1 minute read
Local librarian spends winter in Japan as ski nanny
By Steve Hubrecht steve@columbiavalleypioneer.com
Nightly soaks in onsen hots springs, a restaurant with a robot cat server, top-notch sushi from convenience stories, a fire festival, a sumo wrestling tournament, a hidden back alley bar that you enter through a door that looks like a cigarette vending machine, a dinner out in a wedding dress and a Mickey Mouse hat, and — oh yeah — endless, fluffy, waist deep-powder snow pretty much every other week. It’s been a winter to remember for Blair McFarlane.
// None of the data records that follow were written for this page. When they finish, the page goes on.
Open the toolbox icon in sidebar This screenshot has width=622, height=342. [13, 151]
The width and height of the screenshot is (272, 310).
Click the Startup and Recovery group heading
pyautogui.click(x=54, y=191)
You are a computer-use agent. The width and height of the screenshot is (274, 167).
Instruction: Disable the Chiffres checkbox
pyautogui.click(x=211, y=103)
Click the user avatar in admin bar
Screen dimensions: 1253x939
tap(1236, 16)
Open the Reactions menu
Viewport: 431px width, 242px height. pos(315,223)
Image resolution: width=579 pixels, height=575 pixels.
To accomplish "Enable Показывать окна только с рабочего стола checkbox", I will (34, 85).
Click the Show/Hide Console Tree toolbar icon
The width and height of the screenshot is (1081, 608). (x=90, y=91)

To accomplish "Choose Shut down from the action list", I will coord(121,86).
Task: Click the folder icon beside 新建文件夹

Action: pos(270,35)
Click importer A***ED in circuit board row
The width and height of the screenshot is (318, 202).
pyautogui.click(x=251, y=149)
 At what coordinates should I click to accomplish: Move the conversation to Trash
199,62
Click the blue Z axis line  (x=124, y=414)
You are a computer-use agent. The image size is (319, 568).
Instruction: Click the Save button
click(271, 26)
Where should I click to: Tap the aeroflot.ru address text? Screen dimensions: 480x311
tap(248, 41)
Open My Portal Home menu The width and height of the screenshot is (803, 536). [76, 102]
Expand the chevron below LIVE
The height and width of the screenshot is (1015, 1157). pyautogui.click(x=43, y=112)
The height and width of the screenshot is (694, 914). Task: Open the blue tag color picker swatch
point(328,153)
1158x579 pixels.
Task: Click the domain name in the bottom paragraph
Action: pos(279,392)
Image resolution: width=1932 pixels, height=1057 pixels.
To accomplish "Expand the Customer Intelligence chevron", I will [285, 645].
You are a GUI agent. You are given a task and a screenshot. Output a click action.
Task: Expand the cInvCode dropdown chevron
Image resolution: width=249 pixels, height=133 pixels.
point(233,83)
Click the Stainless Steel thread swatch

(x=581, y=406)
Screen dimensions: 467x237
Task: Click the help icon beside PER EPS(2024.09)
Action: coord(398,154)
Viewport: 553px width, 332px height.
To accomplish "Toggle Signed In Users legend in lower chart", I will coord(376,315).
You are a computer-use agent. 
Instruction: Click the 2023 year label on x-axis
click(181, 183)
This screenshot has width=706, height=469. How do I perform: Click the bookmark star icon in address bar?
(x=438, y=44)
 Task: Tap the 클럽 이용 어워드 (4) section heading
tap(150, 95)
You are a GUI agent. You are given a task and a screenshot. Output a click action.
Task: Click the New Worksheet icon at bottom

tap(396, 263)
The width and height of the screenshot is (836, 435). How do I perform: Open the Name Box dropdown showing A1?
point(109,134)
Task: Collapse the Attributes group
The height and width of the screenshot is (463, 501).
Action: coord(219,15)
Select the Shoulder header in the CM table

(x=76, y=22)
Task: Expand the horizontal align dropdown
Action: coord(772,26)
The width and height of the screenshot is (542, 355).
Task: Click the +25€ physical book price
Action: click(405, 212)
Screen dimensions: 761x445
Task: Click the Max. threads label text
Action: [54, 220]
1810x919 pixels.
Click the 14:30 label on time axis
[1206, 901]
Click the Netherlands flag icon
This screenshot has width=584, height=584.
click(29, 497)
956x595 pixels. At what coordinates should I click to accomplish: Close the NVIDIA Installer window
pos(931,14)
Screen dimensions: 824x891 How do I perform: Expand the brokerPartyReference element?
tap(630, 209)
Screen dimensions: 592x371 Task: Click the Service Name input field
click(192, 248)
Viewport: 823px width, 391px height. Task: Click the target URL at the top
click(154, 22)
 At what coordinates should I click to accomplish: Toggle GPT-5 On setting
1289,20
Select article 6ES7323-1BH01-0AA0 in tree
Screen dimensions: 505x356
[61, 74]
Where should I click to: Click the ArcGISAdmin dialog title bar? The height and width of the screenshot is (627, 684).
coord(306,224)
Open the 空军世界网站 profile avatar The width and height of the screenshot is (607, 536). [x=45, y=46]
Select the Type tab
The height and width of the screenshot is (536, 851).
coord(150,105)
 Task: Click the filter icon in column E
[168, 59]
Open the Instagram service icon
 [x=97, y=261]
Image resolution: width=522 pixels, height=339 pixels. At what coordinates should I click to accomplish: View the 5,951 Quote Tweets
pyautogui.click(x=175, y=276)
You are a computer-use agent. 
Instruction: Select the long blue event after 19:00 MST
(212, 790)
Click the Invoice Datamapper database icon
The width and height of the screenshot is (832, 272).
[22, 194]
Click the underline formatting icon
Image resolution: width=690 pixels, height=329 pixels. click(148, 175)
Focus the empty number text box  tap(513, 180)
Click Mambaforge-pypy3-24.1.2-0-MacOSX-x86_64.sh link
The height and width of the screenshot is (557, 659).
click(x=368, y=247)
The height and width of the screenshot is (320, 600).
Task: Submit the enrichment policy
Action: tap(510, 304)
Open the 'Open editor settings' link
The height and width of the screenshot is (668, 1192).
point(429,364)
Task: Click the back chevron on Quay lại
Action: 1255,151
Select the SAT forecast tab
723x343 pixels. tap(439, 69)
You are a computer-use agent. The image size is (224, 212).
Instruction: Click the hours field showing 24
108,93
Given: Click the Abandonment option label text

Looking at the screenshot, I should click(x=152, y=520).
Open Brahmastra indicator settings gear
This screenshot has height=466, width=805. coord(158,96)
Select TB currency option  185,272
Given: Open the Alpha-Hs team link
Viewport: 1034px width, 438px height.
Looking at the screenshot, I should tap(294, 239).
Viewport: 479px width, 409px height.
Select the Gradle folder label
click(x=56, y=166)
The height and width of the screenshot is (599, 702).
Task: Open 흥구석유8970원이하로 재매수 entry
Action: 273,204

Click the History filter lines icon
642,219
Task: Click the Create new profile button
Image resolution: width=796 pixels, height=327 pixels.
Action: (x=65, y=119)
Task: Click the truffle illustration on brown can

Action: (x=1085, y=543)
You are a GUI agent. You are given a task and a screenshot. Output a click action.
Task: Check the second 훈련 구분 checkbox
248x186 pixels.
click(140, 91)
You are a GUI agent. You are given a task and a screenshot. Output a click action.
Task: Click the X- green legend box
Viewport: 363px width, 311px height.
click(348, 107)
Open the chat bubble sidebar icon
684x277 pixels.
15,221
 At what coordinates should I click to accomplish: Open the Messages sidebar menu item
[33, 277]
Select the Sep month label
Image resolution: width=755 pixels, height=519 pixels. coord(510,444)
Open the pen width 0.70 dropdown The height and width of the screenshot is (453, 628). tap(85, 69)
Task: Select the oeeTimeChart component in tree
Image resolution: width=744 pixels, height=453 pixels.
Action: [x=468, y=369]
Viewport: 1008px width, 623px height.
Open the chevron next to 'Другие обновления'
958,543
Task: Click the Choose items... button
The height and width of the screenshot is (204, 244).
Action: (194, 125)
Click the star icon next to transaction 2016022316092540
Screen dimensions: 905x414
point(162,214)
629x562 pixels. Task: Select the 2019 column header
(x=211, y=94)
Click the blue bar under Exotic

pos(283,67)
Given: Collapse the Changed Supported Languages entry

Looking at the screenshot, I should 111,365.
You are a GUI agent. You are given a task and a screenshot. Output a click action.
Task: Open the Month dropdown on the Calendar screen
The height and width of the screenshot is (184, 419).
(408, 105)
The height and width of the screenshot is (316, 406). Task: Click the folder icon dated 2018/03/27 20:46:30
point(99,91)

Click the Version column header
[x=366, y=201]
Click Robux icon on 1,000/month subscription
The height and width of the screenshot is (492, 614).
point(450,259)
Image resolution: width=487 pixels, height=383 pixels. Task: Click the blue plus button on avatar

Blair, who is well known to a great many kids up and down the Columbia Valley as a librarian at the Invermere Public Library and as a ski instructor at the Fairmont Hot Springs Resort ski hill, has been spending the season as a ‘ski nanny’ in Japan.
The opportunity came when Windermere residents James and Nadine Robb (who divide their time between the Columbia Valley and Japan, where they run a ski school and backcountry guiding business) decided they could use a hand with their two kids, Summer and Joey, for the winter. They posted on Facebook, looking for a live-in ski nanny. Blair applied for the job (and a threemonth leave from her full-time position at the library) and presto, little more than a month later she was jetting across the Pacific.
Mention the word ‘Japan’ to ski bums the world over, and they immediately think ‘Hokkaido’ — Japan’s northernmost island, land of legendary powder snow. But that’s not where Blair is. Instead she joined the Robbs in Hakuba, a valley and village in the Japanese Alps on Hons- hu, Japan’s main island. It’s not as famous as Hokkaido and perhaps doesn’t get quite as much snow, but make no mistake — the powder is absurdly deep and absurdly abundant in Hakuba too. The mountains are steeper there, and it’s not quite as crowded as the big Hokkaido resorts.
Even though Blair is half a world away, the town of Hakuba is similar in many ways to Invermere, and the Japanese Alps are (aside from being covered with hardwood trees instead of conifers) are quite reminiscent of the Purcells.
“It reminds me a ton of home — ski towns are kind of universal, and draw similar kinds of people to them,” she said when the Pioneer talked to her across the Pacific.